In most legal complaints filed in the courts, we may encounter the phrase “contrary to law” at the end of a summation of the facts. We can imagine these three words peppering the plunder charges that the Ombudsman has filed against the three senators and their chiefs of staff, the heads of the implementing agencies of the Priority Development Assistance Fund (PDAF), and Janet Lim Napoles. The phrase cogently captures the legal point of view. It expresses the code that lawyers, prosecutors, and judges use when they observe the world and communicate what they find in it.
The law, however, is not everything. What might be contrary to law could also be politically expedient, economically profitable, technically efficient, or morally justifiable. And, vice versa: Something could be legal, yet politically dysfunctional, economically worthless, inefficient, and immoral. In short, the law, in its normal course, does not offer a complete vision of things.
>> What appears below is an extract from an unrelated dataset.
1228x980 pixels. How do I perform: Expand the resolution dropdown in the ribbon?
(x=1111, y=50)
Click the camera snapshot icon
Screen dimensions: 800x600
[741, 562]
Its truths, like those of the other systems of society, are necessarily partial—limited to what it looks for. Judges may sometimes spice their decisions with moral and philosophical musings, but their primary duty is to determine what is legal or illegal.
All this may be commonsensical. But, our everyday language directs us to look for “the whole truth and nothing but the truth,” as though there was one Archimedean point from which we could view Truth in its splendid totality. There is none.
Why is it important to be conscious of the limited nature of institutional perspectives? Because, as we follow the unfolding of the trial of the plunder cases in the Sandiganbayan, we might, at some point, find that some matters we deem crucial to the truth are stricken out as immaterial or irrelevant. When judges allow this, we should not thereby conclude there is a conspiracy to hide the truth. The priorities of the legal system are set by the structure of its operations. The courts would exhaust themselves, and perhaps see less, if they aspired to inquire into every possible facet of a given case. Indeed, they can only inquire into the facts and the laws pertaining to the cases brought to them. The Sandiganbayan’s function is to determine the guilt or innocence of those charged before it. It cannot judge all those involved in the PDAF scam, or, even less, arrive at an analytical view of the extent of the scam, explain its mechanisms and its roots, and propose solutions.
This brings us to the role of the Ombudsman, as this is defined by our Constitution and the law that established the office. In my brief response to the recent lecture of Ombudsman Conchita Carpio Morales on the occasion of the office’s 25th anniversary, I had this to say: “The law creating the Ombudsman is quite ambitious. It assigns to the Ombudsman a myriad of other functions on top of the main one it is mandated to discharge—which is to investigate and prosecute the corrupt. A paragraph in Section 15 of RA 6770, for example, charges the Ombudsman with the task of ‘Determin[ing] the causes of inefficiency, red tape, mismanagement, fraud, and corruption in Government, and make recommendations for their elimination and the observance of high standards of ethics and efficiency.’ I don’t know how realistic this is, but I imagine it would require a full-blown research office dedicated to the study and analysis of corruption to do justice to this function.”
On second thought, I now realize how lucky we may be that we have a superbody that seems to straddle law, government, politics, and science. No other agency of government has this kind of authority. Armed with its plenary powers, the Ombudsman can launch a comprehensive inquiry into the causes, mechanisms, and consequences of the racket involving the diversion and misuse of the PDAF. Unlike a special truth commission that has to be created by legislation, the Ombudsman does not require a special law to compel all offices of government to surrender every document or piece of paper that has anything to do with the disbursement of public funds. It can beef up its research capability by enlisting the help of experts and analysts who can shed light and offer long-term remedies to corruption and incompetence in the public service.
One interesting function of the Ombudsman is to promote the ethics of good governance and engage ordinary citizens in combating corruption. In line with this role, I would propose this to the Ombudsman: Create a special group that will collate, sift through, organize, and interpret the information to be extracted from available PDAF-related documents at the Department of Budget and Management, the Department of Justice, the Commission on Audit, the two chambers of Congress, and all the implementing agencies of government that have served as channels for the PDAF. Publish a full list of all PDAF-funded projects at least from 2001 to 2013, and invite the communities, sectors, and supposed beneficiaries to verify the claimed outcomes of these projects. And, finally, publish a full account and clear analysis of this entire scam—how it started, what made it possible, who was involved, and how we may strengthen control systems and instill among our public servants a greater sense of accountability.
We don’t know where the PDAF controversy will take us. We have not even begun to inquire into the disbursement of even larger lump sums lodged in different offices of government. But, of this I am certain: the insights to be gained from an inquiry that is not restricted to observing what is or is not “contrary to law” would be immensely valuable to the diagnosis and treatment of the maladies of governance in our time.